I'm sitting at a nice little restaurant in front of the marina at Capri. My only complaint now is that I'm a little salty after sitting the ocean all day.

I came over from Napoli on a ferry this morning. I first explored the marina (very touristy, duh) and then took a tram further up hill, found a path, and walked to the other side of the island. I found some very nice private beaches associated with hotels. When I was stopped at the entrance of these beaches I told the security dude I was a photographer for a magazine and proceeded without a problem.

Unlike Roma, I've found that very few people have SLR cameras here, so I must look like I work for some publication of record. Anyway, I spent a lovely few hours at a choice beach and felt like a rock star. Wait, I am a rock star! I should say I felt more like a millionaire and felt surrounded by them.

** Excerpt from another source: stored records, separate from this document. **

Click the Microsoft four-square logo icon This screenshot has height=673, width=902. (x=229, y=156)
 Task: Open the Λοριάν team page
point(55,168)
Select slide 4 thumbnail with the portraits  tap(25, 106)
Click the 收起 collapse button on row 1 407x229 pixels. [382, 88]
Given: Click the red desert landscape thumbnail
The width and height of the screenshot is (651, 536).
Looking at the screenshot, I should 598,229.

Yesterday I arrived in Napoli and had never felt so accomplished. It's been a long time coming after hearing so many stories from Dad. This place is alive. So many people. It gets a bad rap for thievery. I've felt less safe in New York. Surely with such a dense population, petty theft is regular, but the locales aren't restricted by it, so neither am I!

My first hostel of choice, Hostel of the Sun, was booked, but they referred me to Three Small Rooms, about 10 minutes further from the water. I'm very happy staying there. It's run by Australians, so everyone speaks English. There's free Internet and a cozy common room. What else could I ask for? Free breakfast is included in the $20E, too.

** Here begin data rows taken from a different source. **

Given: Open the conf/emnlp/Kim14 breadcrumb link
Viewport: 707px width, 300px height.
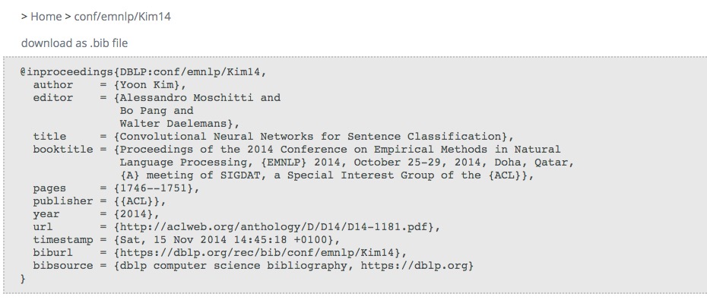Looking at the screenshot, I should [x=122, y=17].
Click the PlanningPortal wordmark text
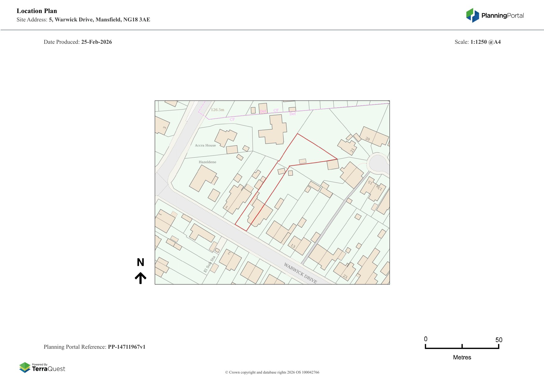Screen dimensions: 544x385 pos(502,16)
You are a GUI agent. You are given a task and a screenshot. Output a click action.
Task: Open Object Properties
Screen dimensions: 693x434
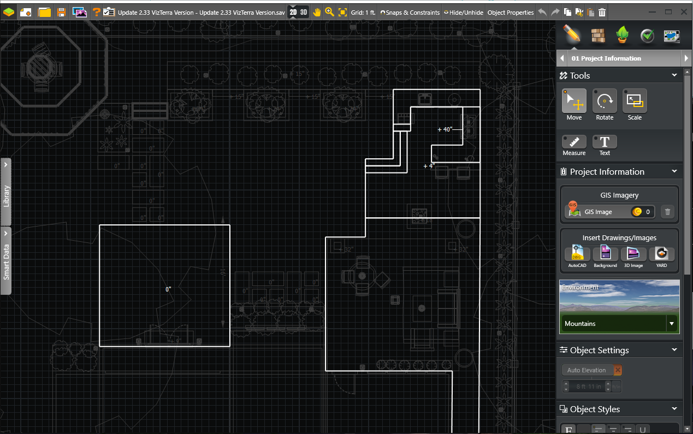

After unwinding there, I explored Napoli. Up and down side streets I walked, dodging locals flying by on Vespas. I admired tributes to the Virgin Mary and Jesus on every corner and constantly looked up to see the rainbow of drying laundry waving on every balcony of every floor on every building.

As the sun was setting I walked to a waterfront park where young couples were sucking face on nearly every park bench. No seating vacancy for miles. Some benches were doubled up with couples. It wasn't just soft, casual kissing. These kids are furious and enthusiastic, like the boys are heading out to war. I seemed to be the only one who noticed, as everyone else just walked by like it happens every evening everyday -- because it does.

I took a seat on a patch of grass to take a break from walking and was approached by a group of beautiful teenage girls. They were very entertained by my attempts at Italian and curious as to where I was going and where I've been on my trip. They invited me to go to a disco with them later in the night, but because I don't have such a grasp of the language to explain American statutory laws, I kept the conversation simple and let them know I was going to sleep early.

As I was winding down at around 9 p.m., the city came to life. Whatever people say about nightlife in New York or L.A. have not seen the streets of Napoli at dusk. Each man, woman and child is out, roaming the streets. Into the horizon, in every direction, people swarmed in masses. The only buzzkill was that there was no place to watch last night's Italy v. France EURO 2008 qualifier. You'd think they'd have that on blast, but no bars or cafes have TVs.

Note to self: Start sports bars in Italy, make millions, return to beach in Capri legitimately.